Relieve y precipitación: utilizar un modelo digital del terreno para entender la lluvia
Tabla de contenido
La topografía modifica el comportamiento de las masas de aire. Cuando un flujo húmedo encuentra una cordillera, puede verse obligado a ascender, enfriarse y favorecer la condensación. En el lado opuesto puede aparecer un ambiente más seco.
Un modelo digital del terreno (MDT) permite convertir esa idea física en variables espaciales que pueden analizarse con un SIG.
1. Qué contiene un MDT #
Un MDT representa la elevación del terreno mediante puntos o celdas. A partir de él pueden calcularse pendiente, orientación, curvatura y otras variables geométricas.
2. Pendiente y orientación #
La pendiente expresa cuánto cambia la elevación con la distancia. La orientación indica hacia qué dirección desciende la superficie.
Estas variables pueden relacionarse con exposición solar, circulación local y posición respecto a flujos dominantes.
3. Ascenso orográfico #
En una representación simplificada, el aire que asciende se enfría aproximadamente según el gradiente adiabático correspondiente a su estado. Si alcanza saturación, la evolución térmica cambia y parte de la humedad puede condensarse.
Esto ayuda a explicar por qué la precipitación puede aumentar en determinadas vertientes expuestas al flujo húmedo.
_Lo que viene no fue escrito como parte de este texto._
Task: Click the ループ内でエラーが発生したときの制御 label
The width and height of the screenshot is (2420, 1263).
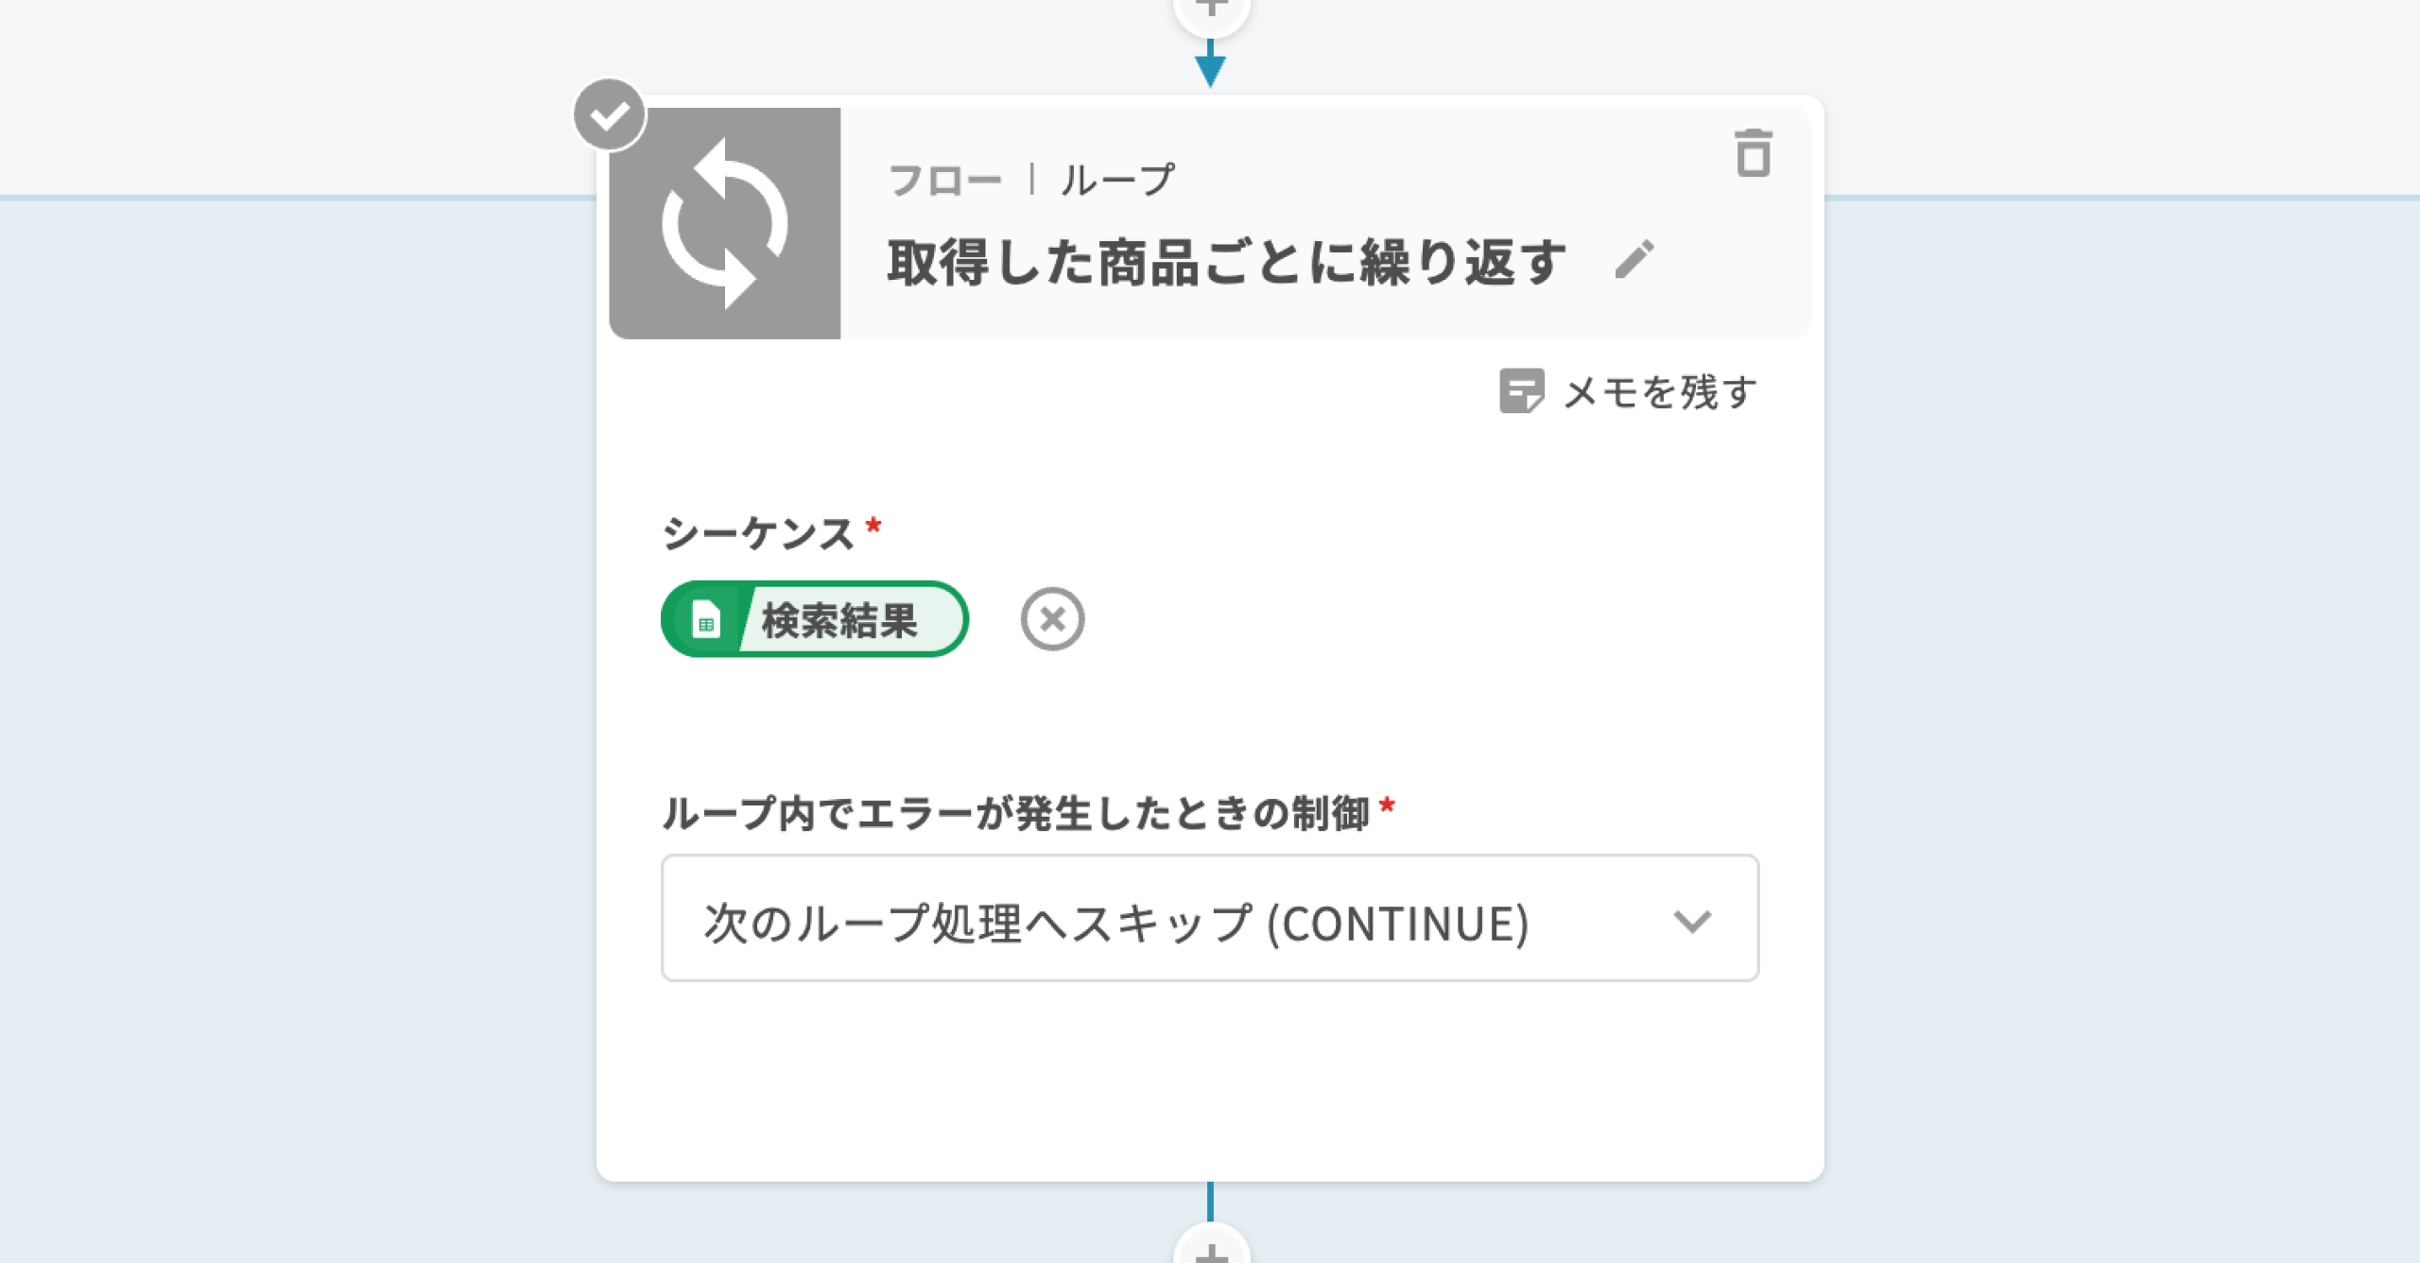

4. Un índice de exposición #
Un análisis SIG puede construir una variable que combine orientación del terreno y dirección predominante del viento. No es una ecuación universal, pero sirve para clasificar zonas potencialmente expuestas.
La clave es no confundir un índice geométrico con una predicción meteorológica completa.
5. Aplicación a la cartografía de lluvia #
El MDT puede incorporarse a modelos de interpolación para evitar que una superficie de precipitación dependa exclusivamente de la distancia entre estaciones.
En áreas montañosas, añadir altitud puede mejorar la representación cuando existe una relación estadística razonable entre elevación y precipitación.
6. Limitaciones #
La orografía no explica toda la precipitación. Convección, frentes, estabilidad, humedad disponible y dinámica a mesoescala pueden dominar en determinados episodios.
Por ello, un mapa basado únicamente en relieve debe interpretarse como una simplificación.
Conclusión #
El MDT es una de las herramientas más útiles para conectar geografía y meteorología. Su valor no reside en convertir automáticamente el relieve en lluvia, sino en proporcionar variables físicas que ayudan a explicar por qué la atmósfera responde de manera diferente en cada parte del territorio.